The other thing you need, he said, to really have a lasting investment over time is barriers to competition, lamenting the way cable TV had screwed up its customer service, for example niggling people over $20 worth of charges when their lifetime value was, perhaps, $2,000. "There was no reason for the satellite industry to get going except for our ineptitude in cable," he said.

Thoughts on an 'Octopus' Strategy for Newspapers

It's not news that "if you take out classified ad profits from newspapers, you take out the profit." Those were the words today of Michael Price, Senior Managing Director at private equity firm Evercore Partners, at the Convergence 2.0 conference in New York put on by deal-watching publication The Deal. But he didn't leave it there, and instead talked about what to do – at least for one anomalous newspaper with an audience most publishers would kill for.

Price went on to talk about what his firm would do if they'd bought the Wall Street Journal: "go deep on the Internet" for their passionate, C-level (meaning top executive) audience, giving everything they could want about any of various subjects they're interested in, be it credit markets, insurance, or whatever. He called it an "octopus" strategy. Unfortunately, Price said, newspapers haven't figured out how to "monetize" their good content. Leo Hindery of InterMedia Partners in a keynote Q&A said the New York Times should follow a similar strategy, out-Googling Google by, for example, giving someone searching for news on Alan Greenspan everything they could possibly imagine. Instead, he said, they're putting their newspaper content online, but in a much more fragile ad banner market.
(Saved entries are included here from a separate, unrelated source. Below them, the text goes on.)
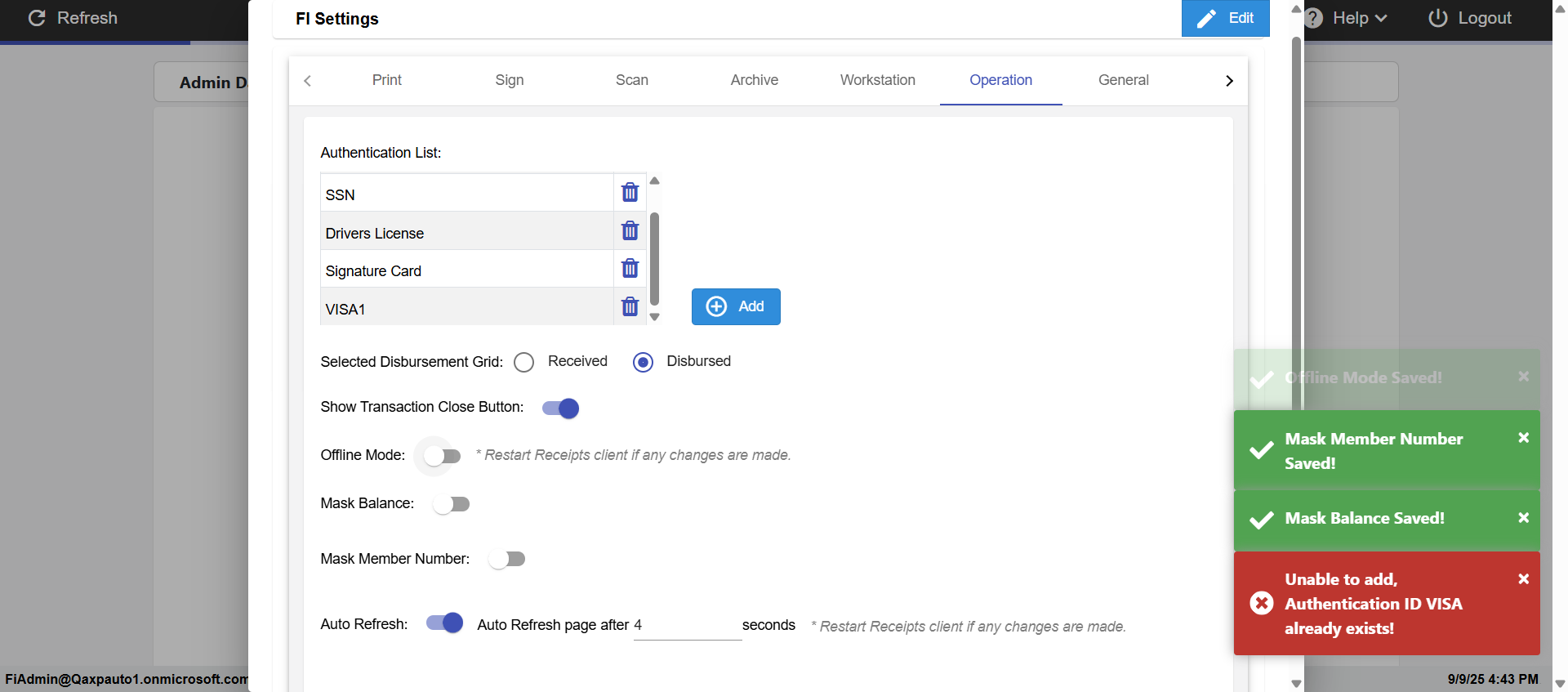Dismiss the red error notification

1523,579
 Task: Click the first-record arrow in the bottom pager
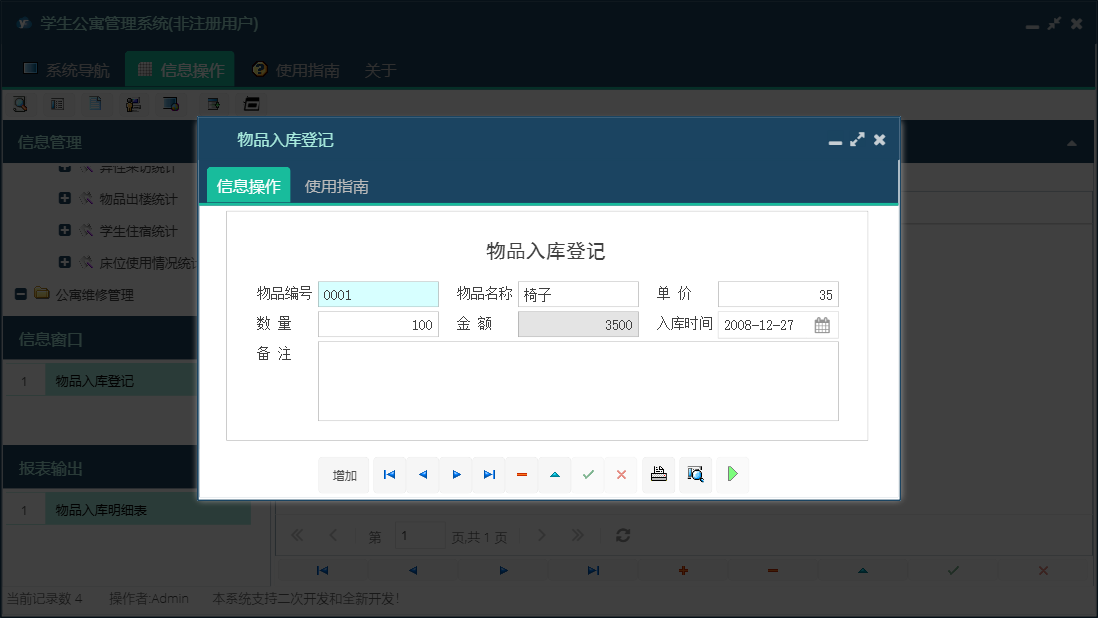point(322,569)
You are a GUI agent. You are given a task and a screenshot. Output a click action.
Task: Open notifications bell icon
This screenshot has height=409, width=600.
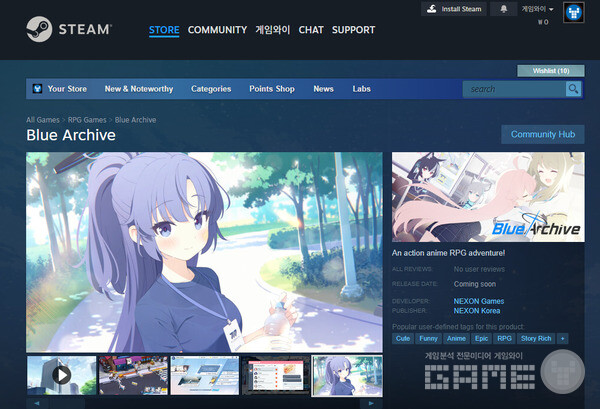coord(503,9)
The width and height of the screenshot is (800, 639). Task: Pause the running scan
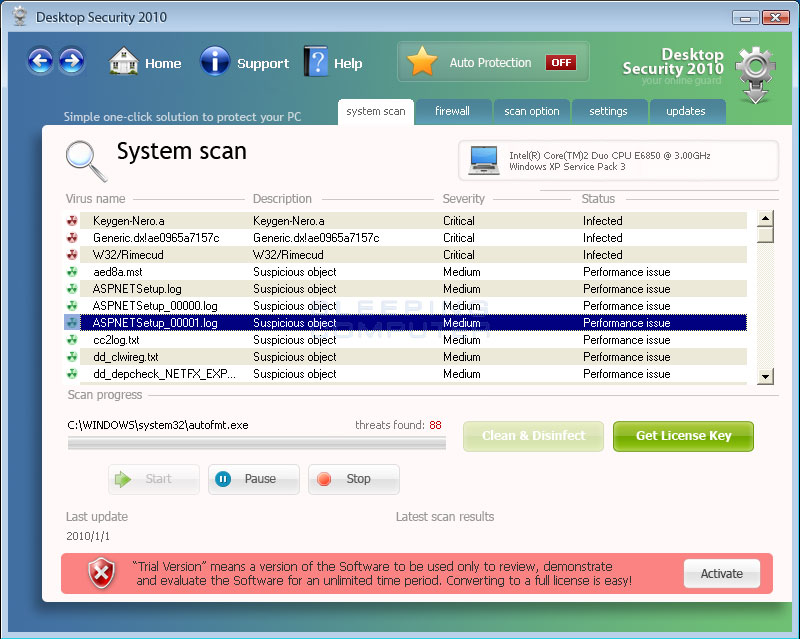tap(253, 479)
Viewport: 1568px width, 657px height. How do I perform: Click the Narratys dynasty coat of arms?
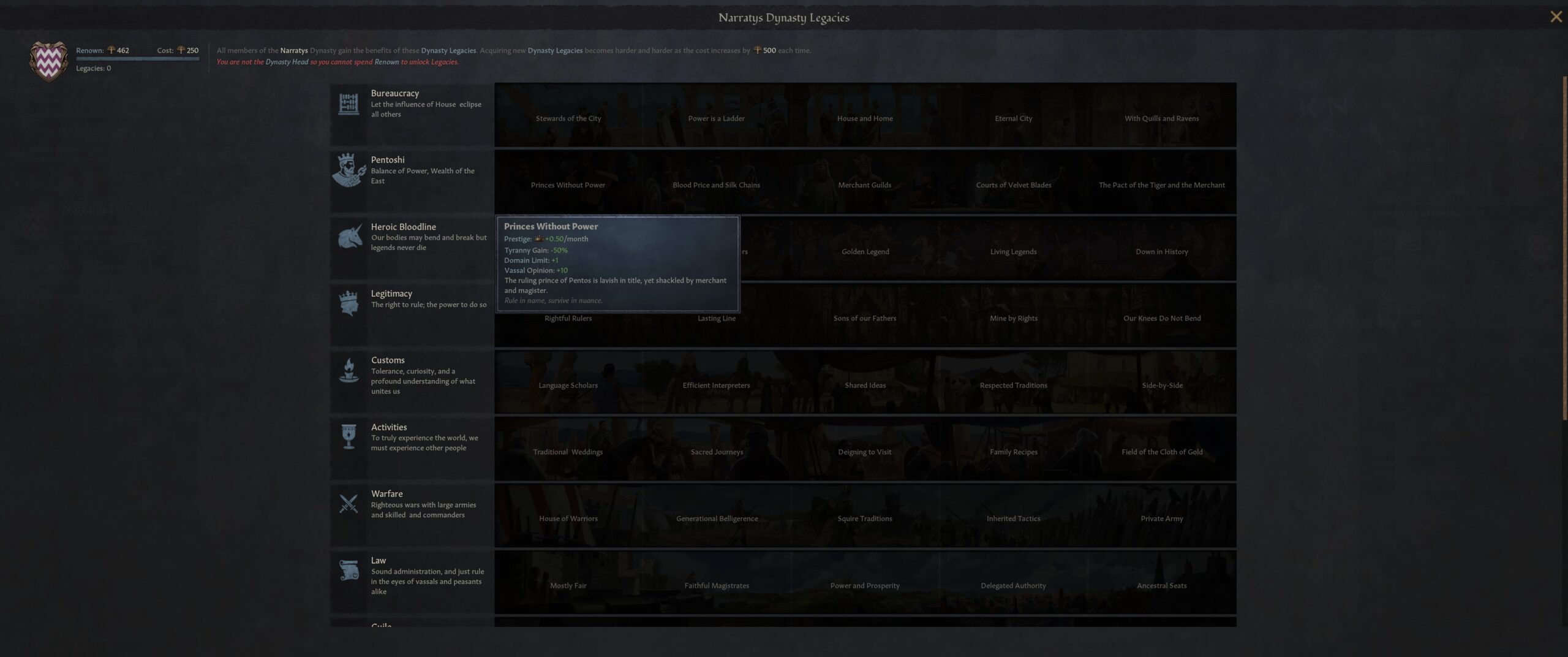coord(48,61)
Jeffrey Sine of UBS Securities said that while the Journal is held up as a huge success for subscriptions on the Internet, it "really is not that successful in the larger sense," which I take to mean $70 million (1 million people paying $70 per year) isn't tons of money in this realm. He added on Price's remarks saying the Journal needed to "upsell" folks on their "tiered" interest levels by selling them more on the value chain. Sine said his firm had sold Marketwatch to Dow Jones a few years back (for nearly $500 million, if you remember), which I guess gave him Street cred.

Later, Price said that that Dow Jones and Reuters have been "crushed" by Bloomberg. Another panelist – Dennis Miller of Spark Capital -- pointed out how CNN ended its 27-year relationship with Reuters, probably because Reuters was directly competing by running its material directly, with its own ads. Hindery said the folks at Bloomberg "are not unapprehensive" about the lack of a print partner.

Even for Money Guys, It's About the Operations

It can be easy to the think of the money guys as doing deals and paying attention to the income, but not the operations. At today's Convergence 2.0 conference, run by The Deal, Josh Steiner, managing principal of private equity firm Quadrangle, disabused the audience of that notion when talking about how they handled Maxim after buying Dennis Publishing. Quadrangle brought in Kent Brownridge, a former top honcho at Wenner media who helped run Rolling Stone, and Dan Rosensweig, who had been COO of Yahoo! for the digital side to help bring "new skills and perspective" for an audience that moves freely between print and online, Steiner said. Brownridge helped renegotiate printing contracts. Anyone in the biz knows that those contracts can mean the difference between operating profit or loss.

"With all due respect to former management, they had a great run of it, and they were no longer doing the basic things with respect to blocking and tackling perspective," Steiner said, referring – for those of you who may not know American football – to the basics of playing the game.